== Segment start ==

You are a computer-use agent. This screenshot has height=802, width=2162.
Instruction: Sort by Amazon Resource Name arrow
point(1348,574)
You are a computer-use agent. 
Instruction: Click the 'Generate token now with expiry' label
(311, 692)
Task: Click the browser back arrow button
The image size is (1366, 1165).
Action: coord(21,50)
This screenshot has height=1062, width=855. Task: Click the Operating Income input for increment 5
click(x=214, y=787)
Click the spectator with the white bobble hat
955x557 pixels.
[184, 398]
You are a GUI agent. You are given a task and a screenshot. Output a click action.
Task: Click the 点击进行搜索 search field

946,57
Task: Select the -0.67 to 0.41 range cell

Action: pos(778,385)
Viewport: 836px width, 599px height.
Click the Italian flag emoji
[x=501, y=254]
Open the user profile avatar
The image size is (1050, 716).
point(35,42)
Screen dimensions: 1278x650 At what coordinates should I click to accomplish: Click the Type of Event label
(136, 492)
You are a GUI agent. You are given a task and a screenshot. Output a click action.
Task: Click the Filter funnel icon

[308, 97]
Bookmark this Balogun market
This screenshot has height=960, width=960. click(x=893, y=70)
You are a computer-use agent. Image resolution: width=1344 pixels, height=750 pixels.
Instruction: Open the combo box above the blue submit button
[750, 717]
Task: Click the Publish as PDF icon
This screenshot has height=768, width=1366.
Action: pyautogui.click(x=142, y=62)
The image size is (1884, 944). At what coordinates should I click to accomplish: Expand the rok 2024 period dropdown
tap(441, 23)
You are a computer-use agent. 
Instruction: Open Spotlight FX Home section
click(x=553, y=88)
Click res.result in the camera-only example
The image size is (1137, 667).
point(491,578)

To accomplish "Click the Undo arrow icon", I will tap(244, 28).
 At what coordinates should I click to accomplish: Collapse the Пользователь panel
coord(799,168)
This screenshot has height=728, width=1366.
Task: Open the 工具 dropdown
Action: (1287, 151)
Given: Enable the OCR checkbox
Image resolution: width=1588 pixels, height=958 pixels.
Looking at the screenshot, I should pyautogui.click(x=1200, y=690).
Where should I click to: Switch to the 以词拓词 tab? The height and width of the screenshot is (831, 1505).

== Segment end ==

### [BRIEF]
Which lines of the records above contain the word "computer"? Copy each of them.

### [ANSWER]
You are a computer-use agent. This screenshot has height=802, width=2162.
You are a computer-use agent. 
You are a computer-use agent. Image resolution: width=1344 pixels, height=750 pixels.
You are a computer-use agent. 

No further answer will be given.